Dari Abu Hurairah radhiyallahu anhu, ia berkata: Saya
mendengar Nabi shallallahu ‘alaihi wa sallam bersabda,
قَالَ اللَّهُ عَزَّ وَجَلَّ وَمَنْ أَظْلَمُ مِمَّنْ ذَهَبَ
يَخْلُقُ كَخَلْقِي فَلْيَخْلُقُوا بَعُوضَةً أَوْ لِيَخْلُقُوا ذَرَّةً
“Allah ‘Azza wa Jalla berfirman, “Siapakah yang lebih zholim
daripada orang yang berkehendak mencipta seperti ciptaan-Ku. Coba mereka
menciptakan lalat atau semut kecil (jika mereka memang mampu)!” (HR. Bukhari no. 5953 dan Muslim no. 2111, juga Ahmad 2: 259,
dan ini adalah lafazhnya)
Juga dari Abu Hurairah
dalam riwayat lain disebutkan,
قَالَ اللَّهُ عَزَّ وَجَلَّ وَمَنْ أَظْلَمُ مِمَّنْ ذَهَبَ
يَخْلُقُ كَخَلْقِى ، فَلْيَخْلُقُوا ذَرَّةً ، أَوْ لِيَخْلُقُوا حَبَّةً أَوْ
شَعِيرَةً
“Allah ‘Azza wa Jalla berfirman, “Siapakah yang lebih zholim
daripada orang yang mencipta seperti ciptaan-Ku. Coba mereka menciptakan semut
kecil, biji atau gandum (jika mereka memang mampu)! ” (HR. Bukhari no. 7559)
Dari Abdullah bin
Mas’ud radhiyallahu ‘anhu dari Nabi shallallahu ‘alaihi wa sallam bahwa
beliau bersabda,
إِنَّ أَشَدَّ النَّاسِ عَذَابًا عِنْدَ اللَّهِ يَوْمَ الْقِيَامَةِ
الْمُصَوِّرُونَ
“Sesungguhnya manusia yang paling keras siksaannya di sisi Allah
pada hari kiamat adalah tukang penggambar.” (HR. Bukhari
no. 5950 dan Muslim no. 2109)
Dari ‘Abdullah bin
‘Umar radhiyallahu ‘anhuma, dia berkata,
Rasulullah shallallahu ‘alaihi wa sallam bersabda:
إِنَّ الَّذِينَ يَصْنَعُونَ هَذِهِ الصُّوَرَ يُعَذَّبُونَ يَوْمَ
الْقِيَامَةِ يُقَالُ لَهُمْ أَحْيُوا مَا خَلَقْتُمْ
“Sesungguhnya mereka yang membuat gambar-gambar akan disiksa pada
hari kiamat.
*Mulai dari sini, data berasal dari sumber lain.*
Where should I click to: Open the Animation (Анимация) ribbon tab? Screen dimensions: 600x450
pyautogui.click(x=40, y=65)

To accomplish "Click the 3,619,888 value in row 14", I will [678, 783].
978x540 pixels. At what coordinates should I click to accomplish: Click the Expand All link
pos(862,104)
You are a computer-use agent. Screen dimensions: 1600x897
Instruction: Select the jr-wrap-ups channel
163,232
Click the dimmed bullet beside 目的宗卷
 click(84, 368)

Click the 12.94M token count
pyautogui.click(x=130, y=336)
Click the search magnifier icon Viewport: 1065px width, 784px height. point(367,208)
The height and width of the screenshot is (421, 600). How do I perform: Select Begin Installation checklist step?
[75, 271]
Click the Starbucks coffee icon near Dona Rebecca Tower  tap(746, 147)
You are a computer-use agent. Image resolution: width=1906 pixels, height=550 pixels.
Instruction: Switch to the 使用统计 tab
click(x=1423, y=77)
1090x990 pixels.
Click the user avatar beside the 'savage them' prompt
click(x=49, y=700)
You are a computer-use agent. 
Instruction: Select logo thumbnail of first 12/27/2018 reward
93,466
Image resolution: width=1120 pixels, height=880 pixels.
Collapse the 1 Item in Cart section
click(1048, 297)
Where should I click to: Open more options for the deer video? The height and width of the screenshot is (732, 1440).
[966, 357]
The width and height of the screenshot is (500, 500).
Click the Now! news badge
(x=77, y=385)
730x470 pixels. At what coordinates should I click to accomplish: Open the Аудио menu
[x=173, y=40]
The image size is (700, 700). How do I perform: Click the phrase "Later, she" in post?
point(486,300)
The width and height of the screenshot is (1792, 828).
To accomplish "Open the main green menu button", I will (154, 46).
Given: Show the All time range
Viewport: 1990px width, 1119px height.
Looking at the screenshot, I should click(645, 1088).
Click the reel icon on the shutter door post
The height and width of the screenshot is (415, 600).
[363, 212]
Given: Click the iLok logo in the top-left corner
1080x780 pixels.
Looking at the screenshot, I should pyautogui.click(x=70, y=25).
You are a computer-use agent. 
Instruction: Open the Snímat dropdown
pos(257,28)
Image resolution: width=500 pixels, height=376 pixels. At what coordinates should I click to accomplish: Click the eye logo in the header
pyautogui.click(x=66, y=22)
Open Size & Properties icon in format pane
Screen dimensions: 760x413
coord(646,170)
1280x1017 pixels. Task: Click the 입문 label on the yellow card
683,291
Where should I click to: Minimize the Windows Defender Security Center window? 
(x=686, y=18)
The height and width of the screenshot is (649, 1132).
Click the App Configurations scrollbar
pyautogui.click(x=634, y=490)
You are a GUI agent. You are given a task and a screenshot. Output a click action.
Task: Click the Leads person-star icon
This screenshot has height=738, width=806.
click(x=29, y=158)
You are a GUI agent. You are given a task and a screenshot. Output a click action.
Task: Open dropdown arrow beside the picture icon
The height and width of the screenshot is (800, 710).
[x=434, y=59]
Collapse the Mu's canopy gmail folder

Akan dikatakan kepada mereka, “Hidupkanlah apa yang kalian
ciptakan.” (HR. Bukhari no. 5961 dan Muslim no. 5535)
Dari Ibnu ‘Abbas radhiyallahu ‘anhuma, ia berkata bahwa
Rasulullah shallallahu ‘alaihi wa sallam bersabda,
مَنْ صَوَّرَ صُورَةً عُذِّبَ حَتَّى يَنْفُخَ فِيهَا الرُّوحَ
وَلَيْسَ بِنَافِخٍ فِيهَا
“Barangsiapa yang membuat gambar, ia akan disiksa hingga ia bisa
meniupkan ruh pada gambar yang ia buat. Namun kenyataannya ia tidak bisa
meniupnya.” (HR. An Nasai no. 5359 dan Ahmad 1: 216. Syaikh Al Albani
mengatakan bahwa hadits ini shahih)
Ibnu Taimiyah rahimahullah berkata, “Dalam hadits ini dibedakan antara gambar hewan
(yang memiliki ruh, pen) dan bukan hewan. Hal ini mengandung pelajaran bahwa
boleh saja menggambar pohon dan benda logam di baju atau kain, dan menggambar
yang lain (yang tidak memiliki ruh, pen).” (Majmu’ Al Fatawa, 29: 370)
Dalam hadits berikut juga
menunjukkan bahwa jika kepala dihapus dari gambar, maka gambarnya tidak jadi
bermasalah.
Dari Abu Hurairah radhiyallahu ‘anhu dia berkata,
اسْتَأْذَنَ جِبْرِيلُ عَلَيْهِ السَّلام عَلَى النَّبِيِّ صلى الله
عليه وسلم فَقَالَ : « ادْخُلْ » . فَقَالَ : « كَيْفَ أَدْخُلُ وَفِي بَيْتِكَ
سِتْرٌ فِيهِ تَصَاوِيرُ فَإِمَّا أَنْ تُقْطَعَ رُؤوسُهَا أَوْ تُجْعَلَ بِسَاطًا
يُوطَأُ فَإِنَّا مَعْشَرَ الْمَلائِكَةِ لا نَدْخُلُ بَيْتًا فِيهِ تَصَاوِيرُ
“Jibril ‘alaihis salam meminta izin kepada Nabi maka Nabi bersabda, “Masuklah.”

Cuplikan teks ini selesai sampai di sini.